Reading text:
════════

Internal Isometrics: the secret of old time physical culturalists’ exceptional abdominal strength and development

THE THOUGHTS ARE THE STRENGTH OF MY MUSCLES.

—PRENTICE MULFORD

Once you can do 5x5 full range Hardstyle sit-ups, how do you progress?

Certainly not by adding reps and not by adding weight either. The answer is trying to tense your muscles harder. Several years ago Steve Maxwell suggested to the trainees doing modified Janda situps: “Don’t see how many reps you can do, see how few you can do!” Indeed, the higher is the tension, the quicker the onset of fatigue. So the stronger you get, the quicker you get gassed. After just one or two I am toast. Whatever reps you manage, if you feel that the tension is about to drop off—you are done. This is the mindset of strength—the opposite of the mindset of endurance—to give it all at once.

This is a good time to stress that the Hardstyle sit-up is an exercise and not a lift and you should not compare your numbers to someone else’s—or even to your own for that matter! Find some other way of evaluating your abdominal strength progress if you must—say, the L-seat on parallel bars for time or the number of consecutive hollow rocks—but don’t chase any sort of numerical improvement in your Hardstyle sit-up.

Back to progression. There are several reasons why I don’t like adding weight to forward flexion exercises. In the case of Hardstyle sit-ups, physics will not allow you to add much—you would just tip over. And in the case of Swiss ball crunches, regular sit-ups, and the like, I don’t care for the logistical challenge. Paul Chek has used over 200 pounds in the former. A manly effort in an effective exercise. If you are willing to put up with the hassle and have a reliable ball and spotter—power to you. I will pass, I am lazy, I am Russian.

Powerlifter Bruce Anderson decided to get serious about his abs. He started doing straight-legged sit-ups with a 25-pound plate. Five years later he was up to 435 pounds of plates for a set of 10! Another effort worthy of admiration but I am not so sure about emulation. Again, I have nothing against the exercise or its effectiveness, I am just dreading dealing with all these wheels.

I would make an exception for the hanging leg raise—snapping on a couple of ankle weights is not as bothersome as piling hundreds of pounds on your chest—but since most athletes cannot even do a single rep of the proper HLR unweighted, this is mostly theoretical. Besides, even studs can find plenty of challenging HLR variations without adding weight.

════════

What to do:
• A. Decide whether each statement agrees with the Hardstyle sit-up article, answering yes or no and quoting the words of the article that decide it. (i) The article recommends progressing past 5x5 Hardstyle sit-ups by adding reps. (ii) Bruce Anderson began his straight-legged sit-ups using a 25-pound plate. (iii) According to the article, most athletes can do a proper hanging leg raise without added weight.
• B. Print everything in the Hardstyle sit-up article from "Once you can" down to "all at once.", without altering any wording.

Data for analysis:
════════

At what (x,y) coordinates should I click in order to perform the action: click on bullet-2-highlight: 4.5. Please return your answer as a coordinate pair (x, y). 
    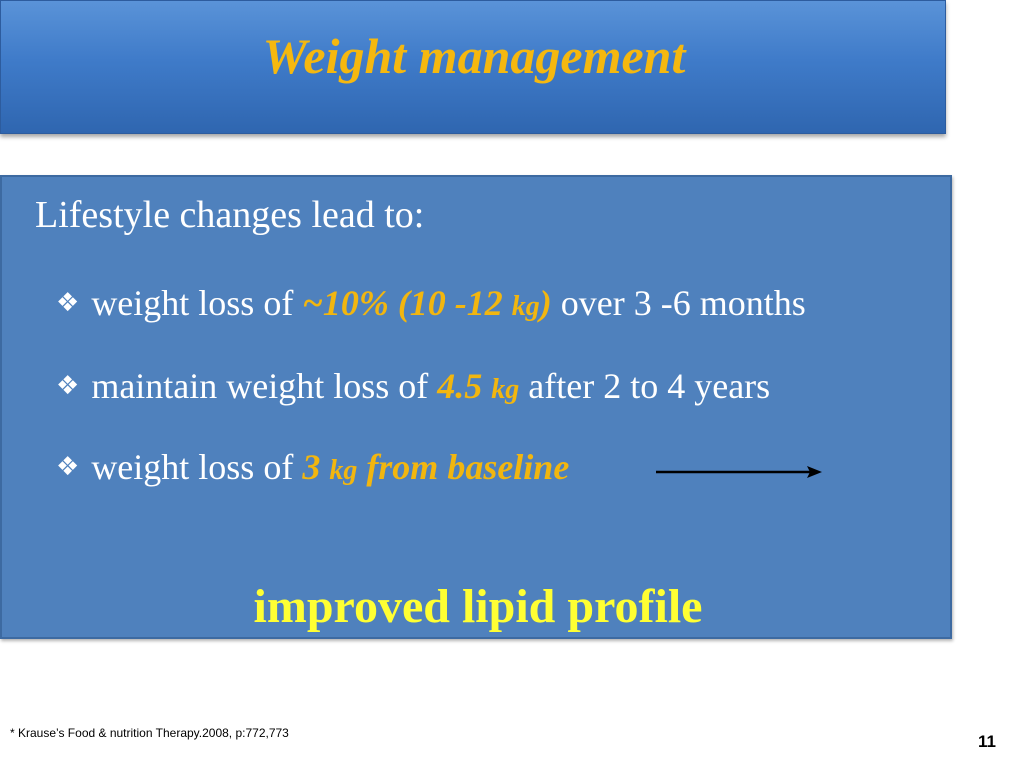
    Looking at the image, I should click on (464, 386).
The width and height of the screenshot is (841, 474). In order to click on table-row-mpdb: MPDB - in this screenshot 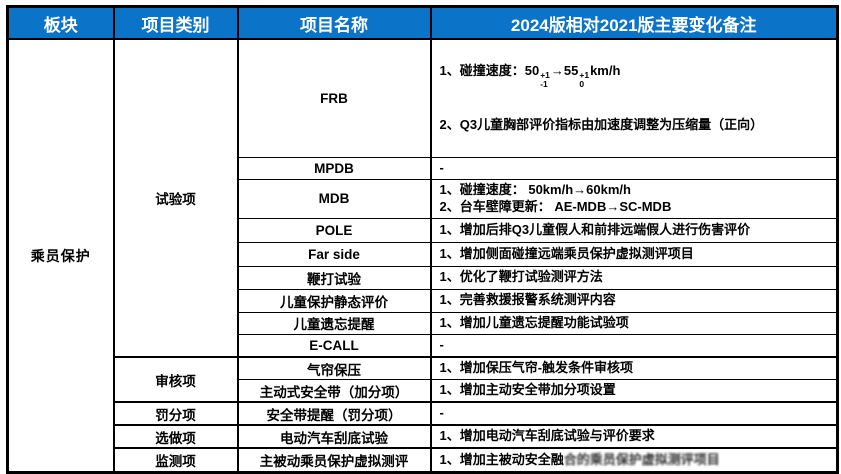, I will do `click(424, 169)`.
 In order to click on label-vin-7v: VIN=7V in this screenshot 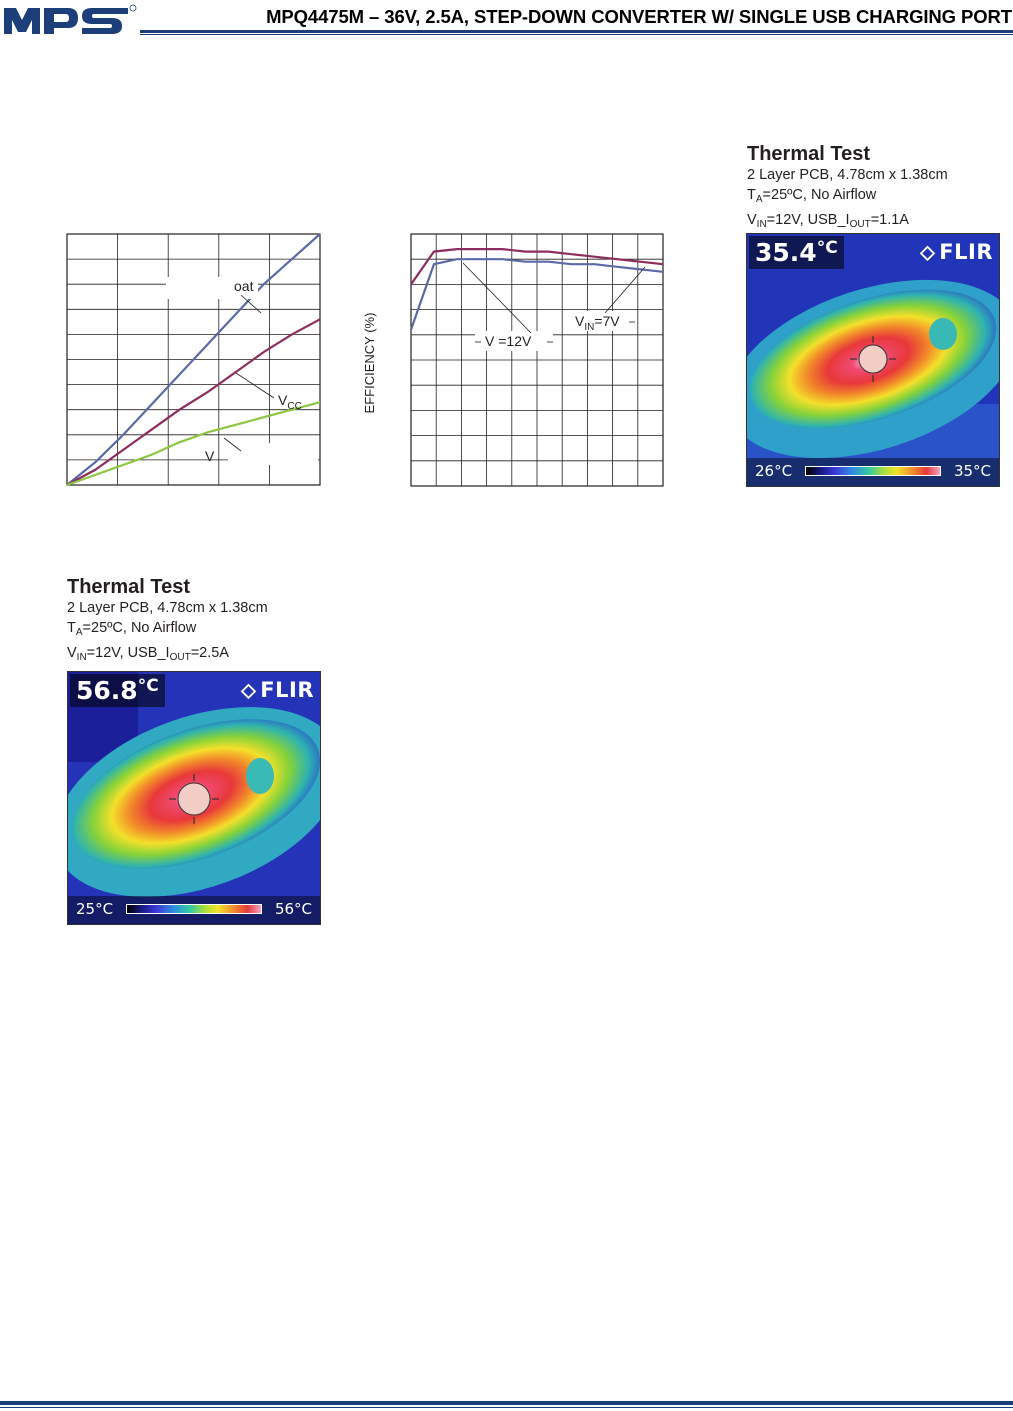, I will do `click(598, 323)`.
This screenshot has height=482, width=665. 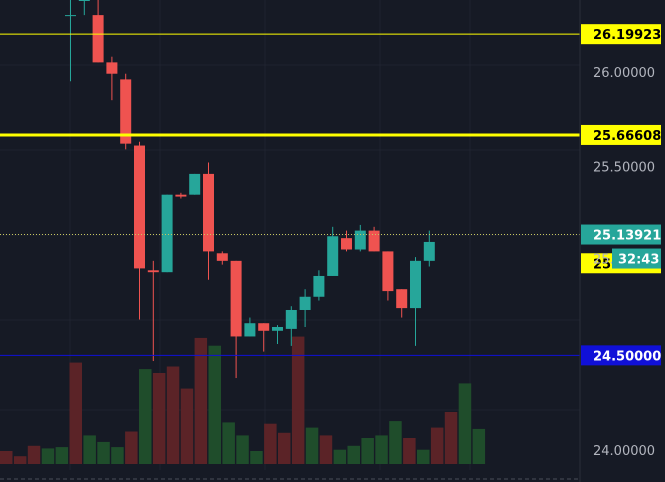 What do you see at coordinates (627, 36) in the screenshot?
I see `price-tag-label: 26.19923` at bounding box center [627, 36].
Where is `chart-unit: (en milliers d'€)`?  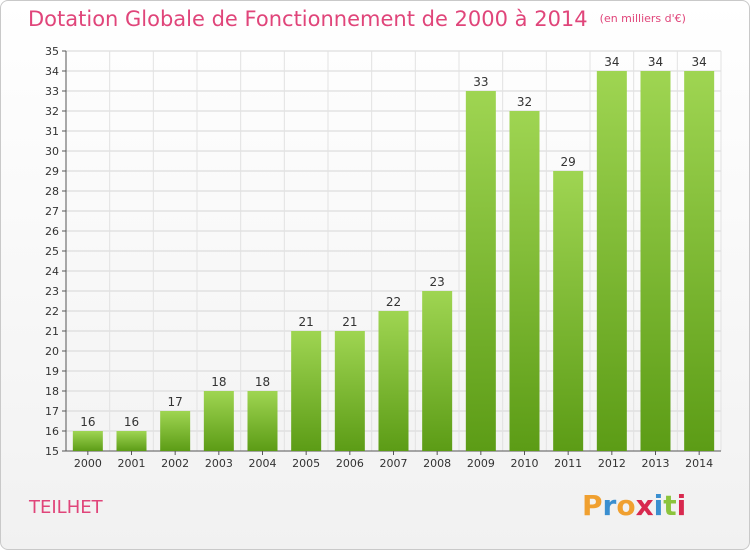
chart-unit: (en milliers d'€) is located at coordinates (642, 18).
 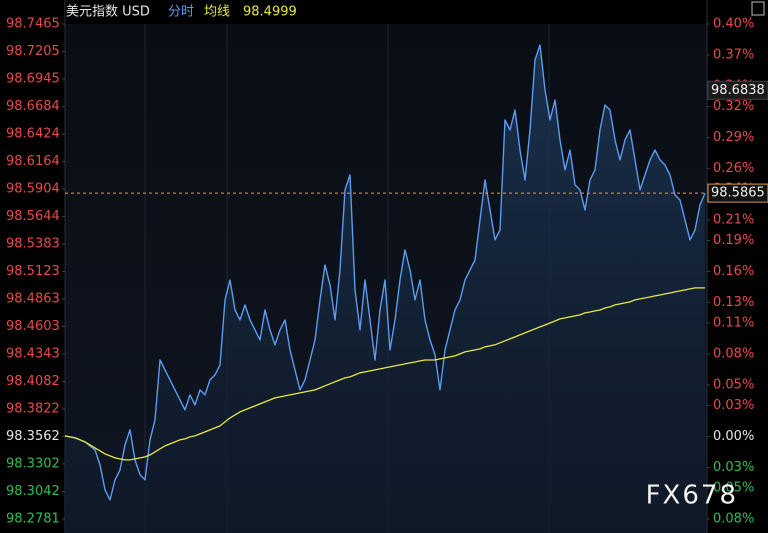 What do you see at coordinates (33, 492) in the screenshot?
I see `y-tick-label: 98.3042` at bounding box center [33, 492].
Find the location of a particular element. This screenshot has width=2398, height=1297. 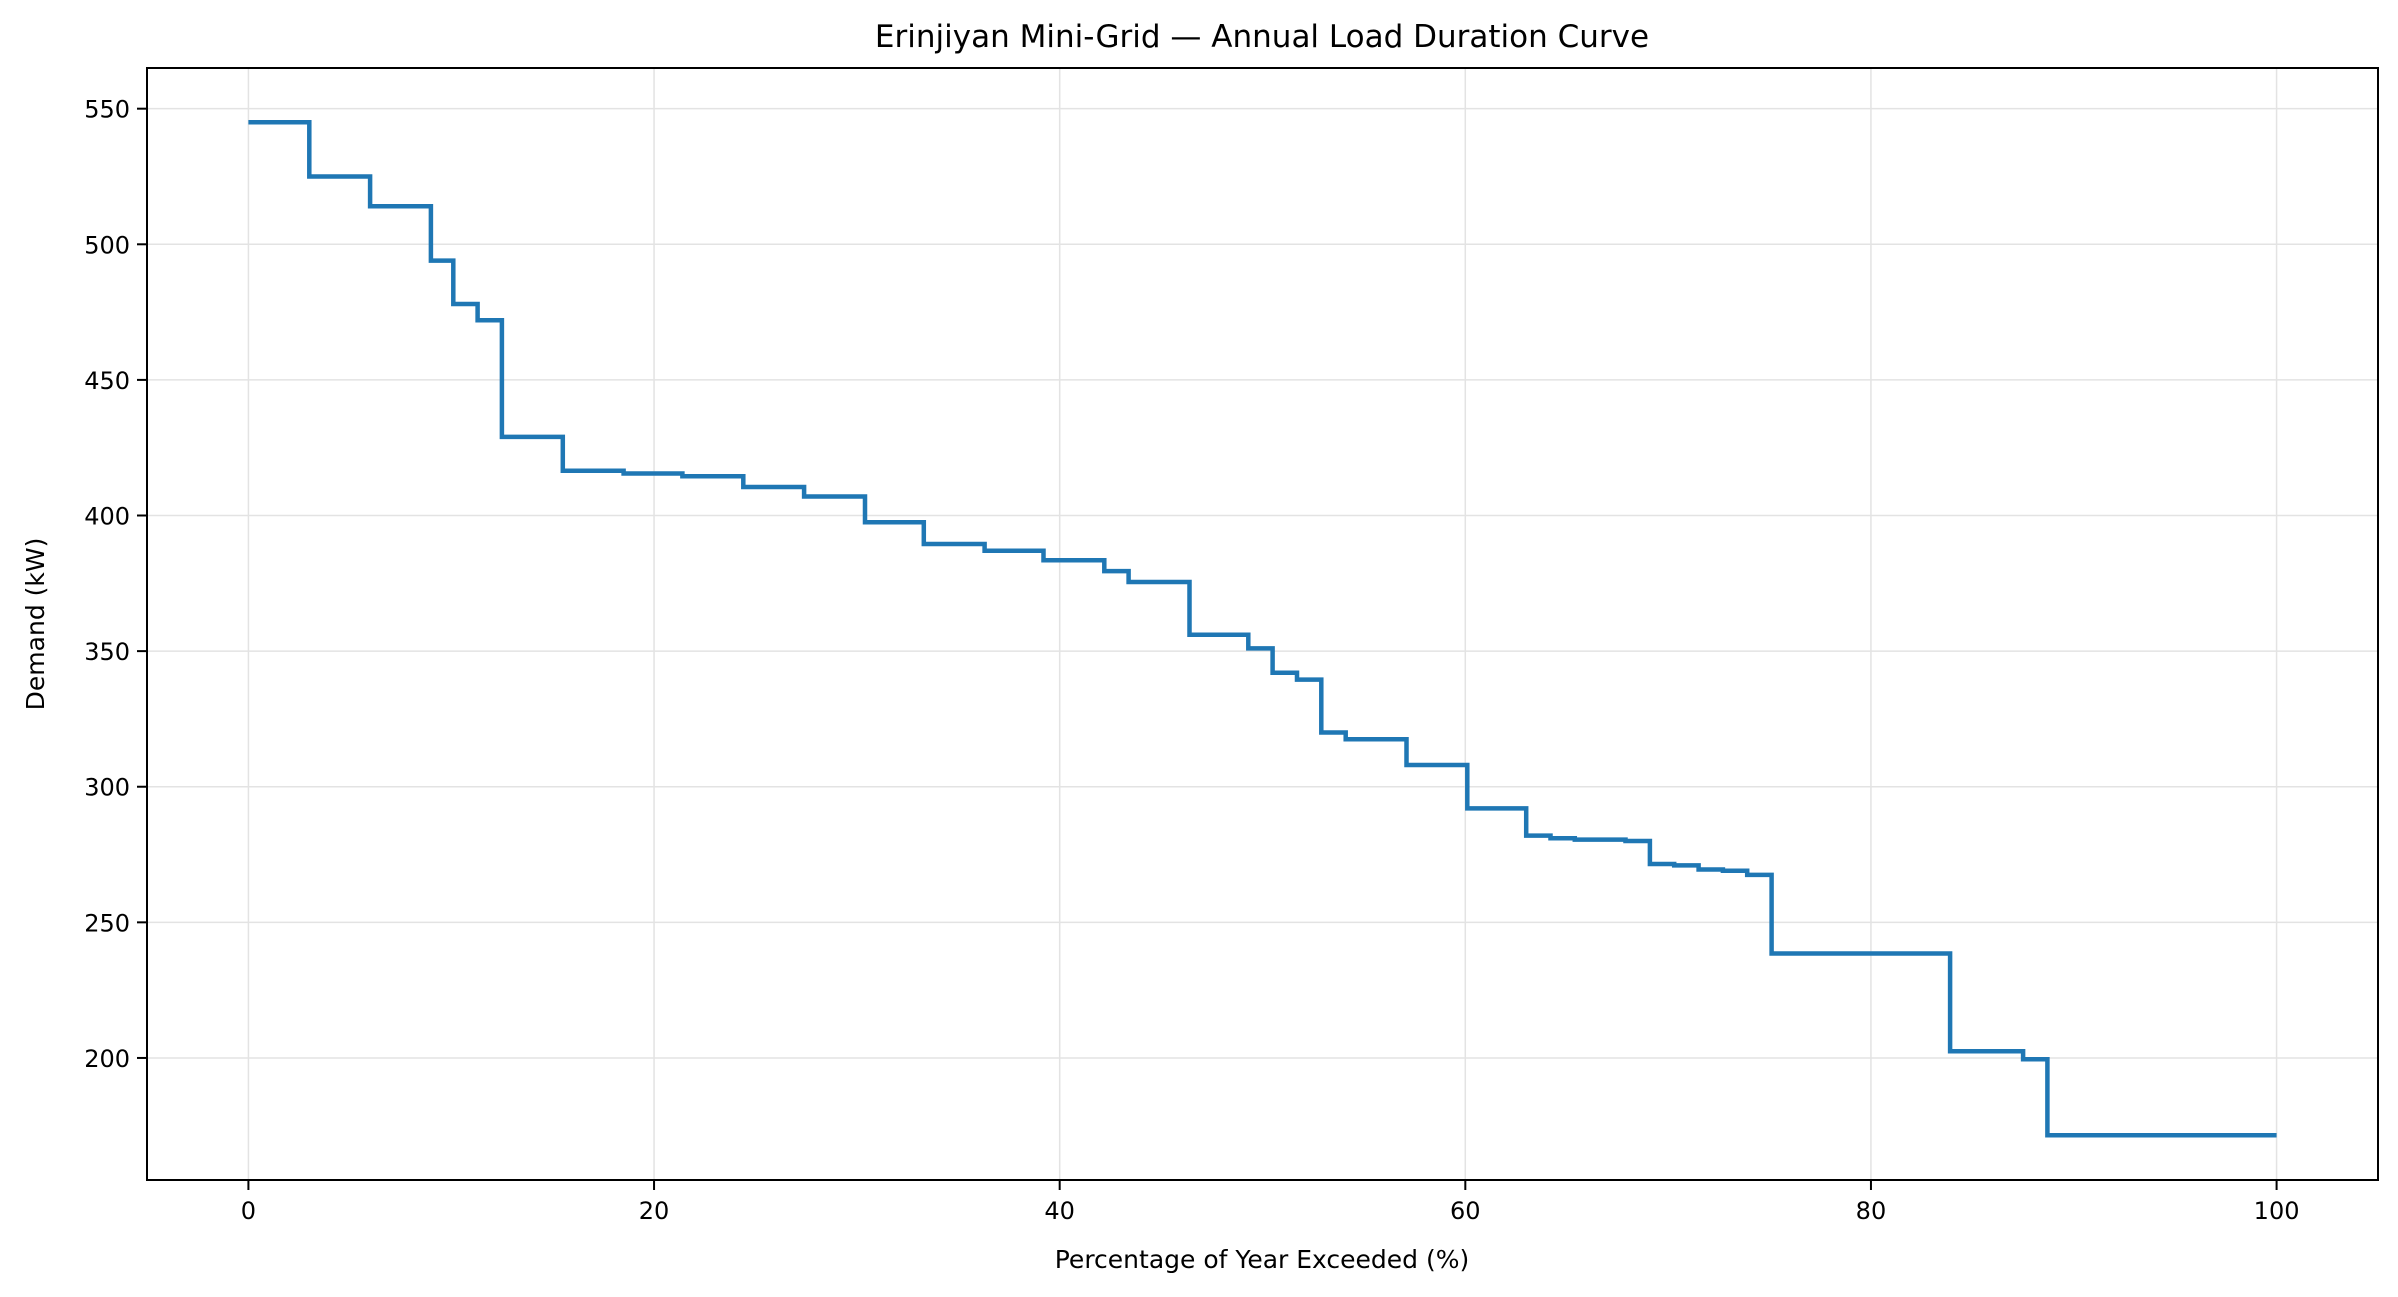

════════

Problem solutions:
• A.
(i) No. "Certainly not by adding reps and not by adding weight either."
(ii) Yes. "He started doing straight-legged sit-ups with a 25-pound plate."
(iii) No. "most athletes cannot even do a single rep of the proper HLR unweighted"

• B.
Once you can do 5x5 full range Hardstyle sit-ups, how do you progress?

Certainly not by adding reps and not by adding weight either. The answer is trying to tense your muscles harder. Several years ago Steve Maxwell suggested to the trainees doing modified Janda situps: “Don’t see how many reps you can do, see how few you can do!” Indeed, the higher is the tension, the quicker the onset of fatigue. So the stronger you get, the quicker you get gassed. After just one or two I am toast. Whatever reps you manage, if you feel that the tension is about to drop off—you are done. This is the mindset of strength—the opposite of the mindset of endurance—to give it all at once.